Hitler: “You know, I saw you just before the war and you were so shy and um, I mean, here was a little skinny guy from ummm, and you just came out there and gave it your best, and doggone it, I was like, whew, when it was all over because I was like, umm, wow. Wow wow wow, I mean whewww, it just blew my mind what you were doing there and I couldn’t help myself when I saw you up in front of the crowd and that podium and just giving it your all. I mean, sometimes you were terrible, but not in a BAD way, just like…ummm, the way that you know, like you inspired a lot of people to be better people wherever they were, so there’s that whole thing.”
Stalin: “Joseph, I am so – proud – of – you, in that you took a country in like, umm, I mean it was NOT pretty, and like there you were, I mean we saw you in pictures and I believed in you, really, it was like, I mean, you just gave it your all, and I didn’t totally agree with like everything you did, but really, you were out there and wow! Things happened and I couldn’t even … shhhwhew, you’ve really grown since the beginning of your regime. I think I’m crying a little.”
George Bush: "Y’know, we – I mean *I* – didn’t know what to expect when you were … elected? and wow, just… George, I didn’t totally, ummm, I mean I just couldn’t feel what you were doing, I mean I could connect to you on such a deep emotional level but I … I didn’t always, heck George, you’re such a beautiful person and I mean like, you just came right out Texas like a tornado and hit us smack in the face. And you know what? I loved it! I mean, not entirely all of the time, but there was this once that I felt like……pshew! Great job George, just …. great.”

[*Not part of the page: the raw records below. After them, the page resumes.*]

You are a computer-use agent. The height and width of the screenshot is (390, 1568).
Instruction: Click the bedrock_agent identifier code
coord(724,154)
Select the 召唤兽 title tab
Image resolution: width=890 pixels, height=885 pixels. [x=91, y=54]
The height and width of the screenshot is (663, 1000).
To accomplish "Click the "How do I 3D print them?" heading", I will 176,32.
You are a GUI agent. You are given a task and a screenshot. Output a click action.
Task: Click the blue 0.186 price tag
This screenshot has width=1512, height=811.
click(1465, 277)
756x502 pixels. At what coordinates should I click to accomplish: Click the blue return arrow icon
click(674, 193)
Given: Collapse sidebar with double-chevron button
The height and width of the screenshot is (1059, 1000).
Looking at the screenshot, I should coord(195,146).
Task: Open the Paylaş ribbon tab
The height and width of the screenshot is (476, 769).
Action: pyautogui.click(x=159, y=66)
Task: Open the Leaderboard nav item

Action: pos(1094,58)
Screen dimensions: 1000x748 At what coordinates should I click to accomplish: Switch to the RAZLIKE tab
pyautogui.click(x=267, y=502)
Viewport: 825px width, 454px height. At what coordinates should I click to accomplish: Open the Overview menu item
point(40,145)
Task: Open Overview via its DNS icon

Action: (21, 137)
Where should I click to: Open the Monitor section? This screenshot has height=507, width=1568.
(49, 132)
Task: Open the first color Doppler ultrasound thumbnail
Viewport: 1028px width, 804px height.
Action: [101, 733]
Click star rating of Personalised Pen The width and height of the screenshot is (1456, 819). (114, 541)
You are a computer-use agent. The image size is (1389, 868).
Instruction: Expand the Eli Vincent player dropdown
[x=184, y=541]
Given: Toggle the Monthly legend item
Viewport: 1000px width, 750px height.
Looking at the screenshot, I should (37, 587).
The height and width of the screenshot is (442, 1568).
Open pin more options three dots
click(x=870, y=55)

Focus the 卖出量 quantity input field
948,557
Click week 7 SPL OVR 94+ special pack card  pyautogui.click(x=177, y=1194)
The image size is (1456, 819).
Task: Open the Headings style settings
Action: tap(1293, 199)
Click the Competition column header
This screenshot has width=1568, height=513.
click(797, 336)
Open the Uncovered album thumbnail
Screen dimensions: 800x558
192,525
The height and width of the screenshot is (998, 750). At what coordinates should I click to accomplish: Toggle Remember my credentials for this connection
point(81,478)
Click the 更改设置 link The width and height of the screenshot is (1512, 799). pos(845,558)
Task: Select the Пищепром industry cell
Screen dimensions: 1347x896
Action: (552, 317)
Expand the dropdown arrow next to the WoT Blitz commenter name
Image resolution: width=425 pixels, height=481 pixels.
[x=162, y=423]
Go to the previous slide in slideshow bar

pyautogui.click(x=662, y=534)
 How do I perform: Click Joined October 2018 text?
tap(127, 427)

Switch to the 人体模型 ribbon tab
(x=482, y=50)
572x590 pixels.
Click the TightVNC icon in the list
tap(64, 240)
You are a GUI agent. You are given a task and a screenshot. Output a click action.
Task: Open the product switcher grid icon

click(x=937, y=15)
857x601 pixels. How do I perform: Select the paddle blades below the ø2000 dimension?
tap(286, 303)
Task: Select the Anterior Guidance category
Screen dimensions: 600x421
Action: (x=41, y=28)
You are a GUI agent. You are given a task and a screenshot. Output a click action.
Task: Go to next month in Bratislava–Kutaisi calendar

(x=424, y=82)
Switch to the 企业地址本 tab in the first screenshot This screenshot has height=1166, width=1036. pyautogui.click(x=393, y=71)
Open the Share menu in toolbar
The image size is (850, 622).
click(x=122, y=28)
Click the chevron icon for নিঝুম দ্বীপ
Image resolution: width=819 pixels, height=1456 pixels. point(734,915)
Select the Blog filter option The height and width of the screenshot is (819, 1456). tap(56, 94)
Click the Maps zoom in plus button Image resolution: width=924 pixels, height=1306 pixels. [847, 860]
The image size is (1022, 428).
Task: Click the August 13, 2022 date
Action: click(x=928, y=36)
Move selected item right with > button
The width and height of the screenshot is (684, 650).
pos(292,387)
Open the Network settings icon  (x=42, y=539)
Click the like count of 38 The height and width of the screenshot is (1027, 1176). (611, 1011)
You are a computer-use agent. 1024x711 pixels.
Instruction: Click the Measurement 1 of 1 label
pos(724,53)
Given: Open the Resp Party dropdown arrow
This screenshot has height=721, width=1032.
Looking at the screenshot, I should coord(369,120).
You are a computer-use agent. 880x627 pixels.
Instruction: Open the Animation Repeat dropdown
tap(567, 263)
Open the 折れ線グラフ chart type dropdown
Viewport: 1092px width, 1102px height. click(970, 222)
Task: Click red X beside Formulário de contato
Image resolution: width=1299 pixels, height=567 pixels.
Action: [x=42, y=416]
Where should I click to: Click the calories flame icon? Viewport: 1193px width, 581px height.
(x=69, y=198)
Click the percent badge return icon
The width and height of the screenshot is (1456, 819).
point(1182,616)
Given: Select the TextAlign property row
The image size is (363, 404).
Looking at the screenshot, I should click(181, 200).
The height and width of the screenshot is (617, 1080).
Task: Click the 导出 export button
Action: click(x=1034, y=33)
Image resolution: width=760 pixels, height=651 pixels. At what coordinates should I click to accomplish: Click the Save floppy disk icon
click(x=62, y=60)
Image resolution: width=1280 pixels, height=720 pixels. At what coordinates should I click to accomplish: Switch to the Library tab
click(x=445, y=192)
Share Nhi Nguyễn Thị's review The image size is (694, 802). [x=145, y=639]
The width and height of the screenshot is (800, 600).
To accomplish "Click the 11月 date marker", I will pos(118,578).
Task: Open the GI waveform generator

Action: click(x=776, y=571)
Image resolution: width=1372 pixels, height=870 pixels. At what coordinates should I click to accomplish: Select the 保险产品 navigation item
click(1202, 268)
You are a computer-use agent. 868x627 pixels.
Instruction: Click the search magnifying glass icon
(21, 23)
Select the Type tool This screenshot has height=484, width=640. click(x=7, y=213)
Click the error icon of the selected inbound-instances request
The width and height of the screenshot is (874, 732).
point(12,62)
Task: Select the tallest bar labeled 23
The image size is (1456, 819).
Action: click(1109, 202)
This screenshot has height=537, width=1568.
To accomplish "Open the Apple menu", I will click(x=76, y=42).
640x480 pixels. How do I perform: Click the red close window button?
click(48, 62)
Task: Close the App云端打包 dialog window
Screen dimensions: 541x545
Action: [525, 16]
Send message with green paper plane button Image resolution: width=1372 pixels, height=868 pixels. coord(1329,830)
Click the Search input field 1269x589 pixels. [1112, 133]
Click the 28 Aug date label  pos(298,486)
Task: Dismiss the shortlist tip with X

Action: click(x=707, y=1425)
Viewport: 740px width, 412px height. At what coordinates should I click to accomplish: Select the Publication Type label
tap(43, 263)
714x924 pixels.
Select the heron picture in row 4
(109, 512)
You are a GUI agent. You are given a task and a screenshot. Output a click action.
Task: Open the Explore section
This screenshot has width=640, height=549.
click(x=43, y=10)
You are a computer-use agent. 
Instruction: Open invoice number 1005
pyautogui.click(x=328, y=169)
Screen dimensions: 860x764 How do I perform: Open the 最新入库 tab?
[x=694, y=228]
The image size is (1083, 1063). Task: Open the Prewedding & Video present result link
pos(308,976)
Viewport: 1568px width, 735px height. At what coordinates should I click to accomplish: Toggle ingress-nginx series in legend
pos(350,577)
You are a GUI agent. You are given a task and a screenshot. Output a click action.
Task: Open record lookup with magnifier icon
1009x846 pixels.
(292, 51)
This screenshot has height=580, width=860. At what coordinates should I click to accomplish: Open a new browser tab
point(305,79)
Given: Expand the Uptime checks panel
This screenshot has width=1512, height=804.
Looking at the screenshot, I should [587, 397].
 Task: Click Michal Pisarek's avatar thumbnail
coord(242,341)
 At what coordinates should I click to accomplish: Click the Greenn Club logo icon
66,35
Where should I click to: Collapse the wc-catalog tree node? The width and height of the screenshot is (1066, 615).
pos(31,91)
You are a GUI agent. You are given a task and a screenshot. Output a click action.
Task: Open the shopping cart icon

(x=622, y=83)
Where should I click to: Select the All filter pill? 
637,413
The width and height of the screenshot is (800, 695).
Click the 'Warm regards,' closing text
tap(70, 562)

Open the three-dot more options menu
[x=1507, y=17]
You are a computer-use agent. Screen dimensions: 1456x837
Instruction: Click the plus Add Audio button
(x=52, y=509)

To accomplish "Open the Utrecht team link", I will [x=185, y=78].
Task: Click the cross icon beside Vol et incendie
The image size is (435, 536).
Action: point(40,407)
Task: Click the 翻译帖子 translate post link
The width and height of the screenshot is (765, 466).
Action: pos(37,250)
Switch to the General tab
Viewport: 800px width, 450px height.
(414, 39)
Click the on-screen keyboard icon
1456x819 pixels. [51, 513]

Fidel Castro: “Fidel, you just…I mean, here there was this little island nation and there YOU were, Fidel, you just came out of nowhere ….. fssssssshew ….. and all of a sudden, I mean, things changed! You’re just a beautiful person – inside and out – and every time we see you up on that stage, I mean not any more, but like before …. what a great choice in your outfits, I mean I couldn’t believe “Could he like, pull it off?” but you DID, Fidel, and now whew! I guess, just….wonderful. Fantastic. Nice job in your little country Fidel, nice job. Or not, I mean I had my doubts and it was…crap, Fidel, I just love you to bits.”
























It was all great, but your Castro choice of outfits line made me spit.
Wow Poo your post is like mmm whoa wow! It was so serious at first then it Oh my God it got soooo funny…
I think Paula should lay off the plastic surgery before she Michael Jackson’s herself. Just sayin’.
This was even funny if you are like me and avoid AI like the plague it is!
Um, wow, Poo, I mean yeah, I like saw where you were going there, and I like, want you to stay true to yourself, but like are you sure that is where America wants you to go? I mean, I totally think you could put out an album tonight, because you were totally like, you have a bright brown aura about you, and I loved what you were wearing, and what you were saying lyrically, wow, like I don’t know, yeah. I mean you were singing, and this is supposed to be a singing competition. I love you for who are right now, and who I think someone told me that you can be. Yeah. You may or may not be amazing. Let me plant my face in Simon Cowell’s chest and pretend to argue with him for a little while so everyone forgets that I made no sense whatsoever, mkay? *Seal claps with horrific colored nails* MKAY?